Click the image to download a free copy of the DHP User Guide Summary
With the recognition of the importance of understanding the psychological impact on living with diabetes, there is now a range of diabetes specific patient re- ported outcome measures (PROMs) designed to assess the various constructs associated with the impact of living with diabetes and its treatment on quality of life, well-being, health status and treatment satisfaction.
One such instrument is the Diabetes Health Profile (DHP-18) which was developed for people with Type 1 and Type 2 diabetes to measure the psychological impact of living with diabetes. It comprises 18 items which capture the three key domains based on a clearly defined conceptual model and conceptual framework. These are:
- Psychological distress – 6-items (dysphoric mood, feelings of hopelessness, irritability);
- Barriers to activity 7-items ( perceived limitation to activity, operant anxiety)
- Disinhibited eating 5-items (lack of eating control, response to food cues and emotional arousal).

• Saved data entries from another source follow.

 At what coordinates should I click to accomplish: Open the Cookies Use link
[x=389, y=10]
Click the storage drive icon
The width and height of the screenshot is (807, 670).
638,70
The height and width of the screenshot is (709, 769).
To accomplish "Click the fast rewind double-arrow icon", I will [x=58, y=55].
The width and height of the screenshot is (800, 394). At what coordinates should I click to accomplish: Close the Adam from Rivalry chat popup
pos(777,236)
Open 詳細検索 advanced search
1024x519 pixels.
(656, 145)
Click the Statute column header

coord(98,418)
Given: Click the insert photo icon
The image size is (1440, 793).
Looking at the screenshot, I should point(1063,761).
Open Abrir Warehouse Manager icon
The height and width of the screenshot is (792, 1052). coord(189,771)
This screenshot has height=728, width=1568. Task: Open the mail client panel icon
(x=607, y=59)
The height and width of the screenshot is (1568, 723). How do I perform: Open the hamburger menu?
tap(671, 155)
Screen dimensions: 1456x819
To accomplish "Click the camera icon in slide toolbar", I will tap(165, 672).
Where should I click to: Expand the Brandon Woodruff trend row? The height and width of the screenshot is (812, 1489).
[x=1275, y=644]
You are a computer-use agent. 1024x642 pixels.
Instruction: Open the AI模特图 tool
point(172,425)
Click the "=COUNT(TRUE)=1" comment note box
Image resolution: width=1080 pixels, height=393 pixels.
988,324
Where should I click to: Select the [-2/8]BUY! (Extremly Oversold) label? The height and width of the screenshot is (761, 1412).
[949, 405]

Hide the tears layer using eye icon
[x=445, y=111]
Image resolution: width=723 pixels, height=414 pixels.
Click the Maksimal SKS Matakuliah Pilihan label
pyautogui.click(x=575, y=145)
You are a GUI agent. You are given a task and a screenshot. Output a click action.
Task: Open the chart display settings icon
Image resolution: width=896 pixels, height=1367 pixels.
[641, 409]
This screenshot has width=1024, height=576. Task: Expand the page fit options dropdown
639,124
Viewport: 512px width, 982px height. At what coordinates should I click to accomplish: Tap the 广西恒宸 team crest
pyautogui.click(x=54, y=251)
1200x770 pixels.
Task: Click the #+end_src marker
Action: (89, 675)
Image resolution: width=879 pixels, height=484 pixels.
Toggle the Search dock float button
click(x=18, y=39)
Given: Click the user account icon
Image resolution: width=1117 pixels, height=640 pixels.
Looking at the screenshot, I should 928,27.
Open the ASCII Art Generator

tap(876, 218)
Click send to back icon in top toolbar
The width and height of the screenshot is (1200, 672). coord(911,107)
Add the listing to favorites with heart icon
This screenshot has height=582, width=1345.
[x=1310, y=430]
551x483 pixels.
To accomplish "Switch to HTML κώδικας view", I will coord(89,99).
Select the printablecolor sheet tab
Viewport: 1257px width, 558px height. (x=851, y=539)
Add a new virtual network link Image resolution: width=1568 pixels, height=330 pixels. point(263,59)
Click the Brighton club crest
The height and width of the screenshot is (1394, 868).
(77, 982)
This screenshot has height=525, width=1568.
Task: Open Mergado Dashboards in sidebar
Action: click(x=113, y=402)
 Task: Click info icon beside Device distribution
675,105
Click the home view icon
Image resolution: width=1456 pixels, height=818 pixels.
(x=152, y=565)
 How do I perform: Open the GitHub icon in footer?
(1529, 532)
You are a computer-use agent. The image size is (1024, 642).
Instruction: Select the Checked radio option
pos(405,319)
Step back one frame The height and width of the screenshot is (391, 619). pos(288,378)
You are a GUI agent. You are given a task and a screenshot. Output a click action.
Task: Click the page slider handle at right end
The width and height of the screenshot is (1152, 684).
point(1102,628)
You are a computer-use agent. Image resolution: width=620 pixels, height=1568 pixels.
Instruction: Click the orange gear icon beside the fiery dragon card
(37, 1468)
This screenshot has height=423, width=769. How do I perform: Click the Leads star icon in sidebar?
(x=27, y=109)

The DHP-18 has demonstrated very good measurement properties including reliability coefficient >0.70, the ability to discriminate between different treatment groups and patient groups experiencing severe hypoglycaemic episodes. The DHP-18 has been used in community surveys, clinical trials, research studies and educational interventions both in the UK and Europe and is currently in use in a variety of settings involving in total over 4000 patients. User acceptability of the DHP-18 is high with item completion rates ≥90% and return rates > 60%.
In addition the DHP has a number of distinct advantages over other diabetes-specific measures of the psychological and behavioural impact of living with diabetes. This includes an “author approved eDHP-18 resulting in a reduction 5-6 weeks in completing transfer from paper to electronic data collection.
Other key features of the DHP-18 include: include:
- A clearly defined conceptual framework of the measurement model which conforms to the FDA Final guidance for Industry
- The measurement of eating problems in diabetes – which despite its importance in the management of diabetes is absent in other scales
- Content reported by patients as highly relevant to the psychological impact of living with diabetes
- The exclusion of hypothetical questions e.g. “if you did not have diabetes…”
- The use of straight forward language and simple phrasing
- A simple scoring algorithm
- Norm referenced database
The DHP-18 is available in the following languages:
Bulgarian, Croatian, Czech, Danish, Dutch, Dutch (Belgium), English (Canada), English (USA), Finish, French, French (Belgium), French (Canada), French (Swiss), German, German (Austria), German (Swiss), Hungarian, Italian, Italian (Swiss), Manderin, Norweigen, Polish, Romanian, Turkish (German), Slovak, Slovenian, Spanish, Spanish (USA),Swedish.
For more information on the Diabetes Health Profile visit now: www.diabetesprofile.com
To obtain a licence for the Diabetes Profile visit:
Tel: +44 (0)1865 614417
Some of our recent DHP research:
It is important to know what patient reported outcome measure (PROM) scores relate to a meaningful change in health status across time. The aim of this study was to investigate the minimally important difference (MID) of the Diabetes Health Profile (DHP-18), EQ-5D and SF-6D in a Type 1 and Type 2 diabetes patient sample.
A longitudinal dataset including a UK community sample of people with Type 1 and Type 2 diabetes was used for the analysis. A combination of anchor and distribution methods was used to investigate the MID. For the anchor based method, a global health change indicator was used if it correlated with the PROM scores at baseline and follow up. To calculate the anchor based MID, the change in PROM score for those reporting no change on the anchor was subtracted from those reporting small change. For the distribution based estimation, the 1 Standard Error of Measurement, 0.5 and 0.33 standard deviation methods were used.
DHP-18, MID estimates for the Psychological Distress domain ranged from 6.99 to 10.59, the Barriers to Activity domain ranged from 6.48 to 9.89, and the Disinhibited Eating domain range from 7.52 to 11.39. The EQ-5D estimations range from 0.058 to 0.158, and the SF-6D estimations ranged from 0.038 to 0.081. The 0.5 SD and 1SEM estimations are of a similar magnitude across the three measures.
This study has derived a range of values for each measure that may correspond to an important change in health status. The MID values may guide researchers who are using the measures as part of their assessment of both Type 1 and Type 2 patients with diabetes mellitus.